In the first sub-section, “Man before God,” Barth provides a description of how the knowledge of God occurs—from a human perspective. He begins by assuming that the knowledge of God is a reality in the church: “In the Church of Jesus Christ men speak about God and men have to hear about God” (3). That this knowledge occurs in the church is a result of the gracious gift of God by which God has made himself known and makes himself known. True confidence must begin here—with the actuality rather than the possibility of the knowledge of God. We do not ask whether God might be known but rather how far God is or might be known (5). This is an epistemological claim: the knowledge of God occurs only in its occurrence—where God is actually known, where the fulfilment of this knowledge takes place. There is no neutral position or standpoint whereby one might test, explore, or prove the knowledge of God without having already heard the Word of God and been brought within the circle of the knowledge of God.

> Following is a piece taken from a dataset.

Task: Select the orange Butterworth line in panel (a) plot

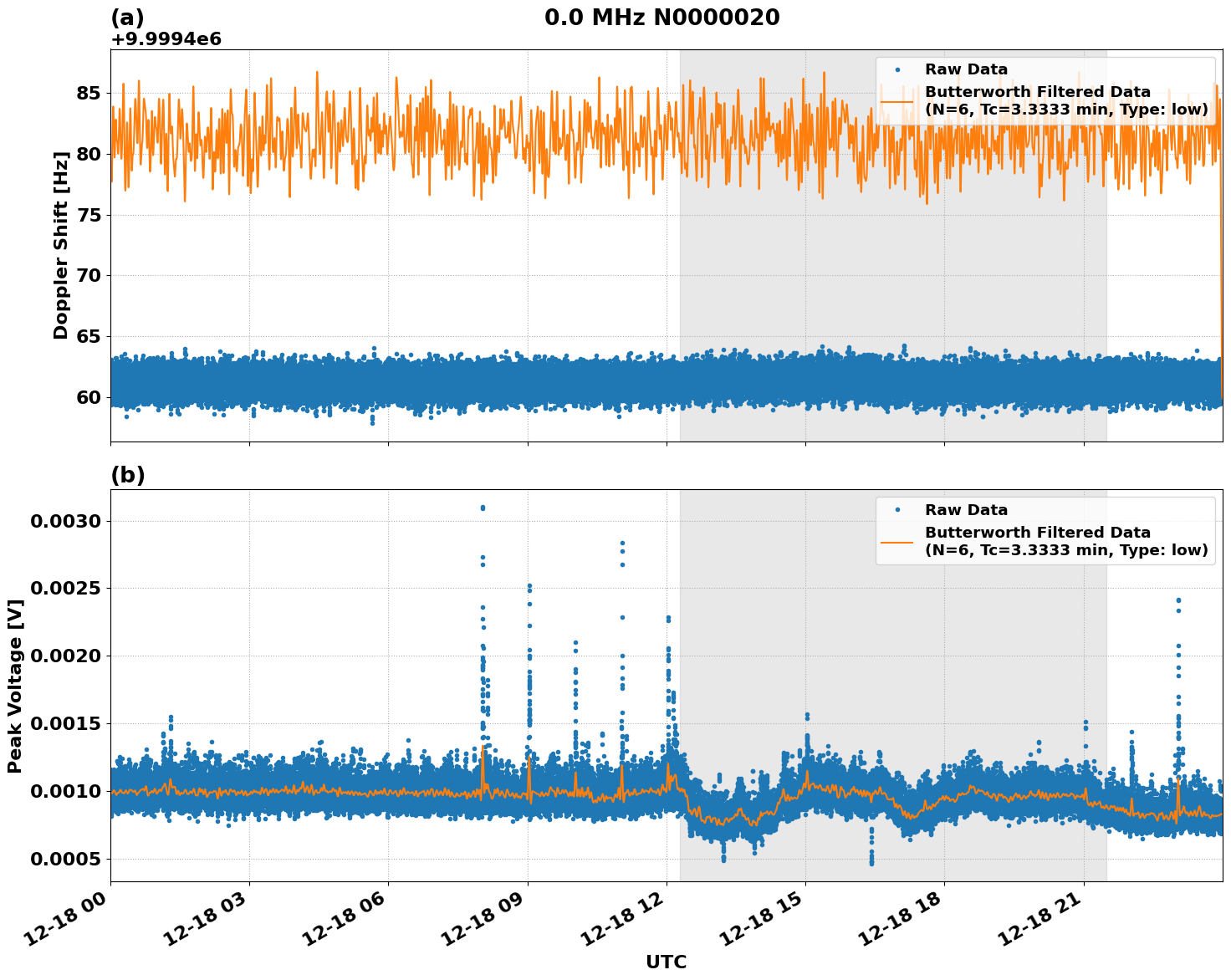Action: point(418,134)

God is a unique Object, known only as he gives himself as an object of human knowledge. God is not one amongst others, not one in a series, nor an abstract postulate such as a ‘Supreme Being’ or ‘First Cause.’ God—the true and living God—is not a god one might identify or choose for oneself; such an entity could never be God. For Barth, this principle is self-evident for there is, in fact, only one God—the self-existent One who exists eternally as Father, Son, and Holy Spirit. To have knowledge of this God is to have the knowledge of God. To have knowledge of some other god or concept or being is not the knowledge of God.

The knowledge of God with which we are here concerned takes place, not in a free choice, but with a very definite constraint. It stands or falls with its one definite object. . . . Because it is bound to God’s Word given to the Church, the knowledge of God with which we are here concerned is bound to the God who in His Word gives Himself to the Church to be known as God. Bound in this way it is the true knowledge of the true God (7).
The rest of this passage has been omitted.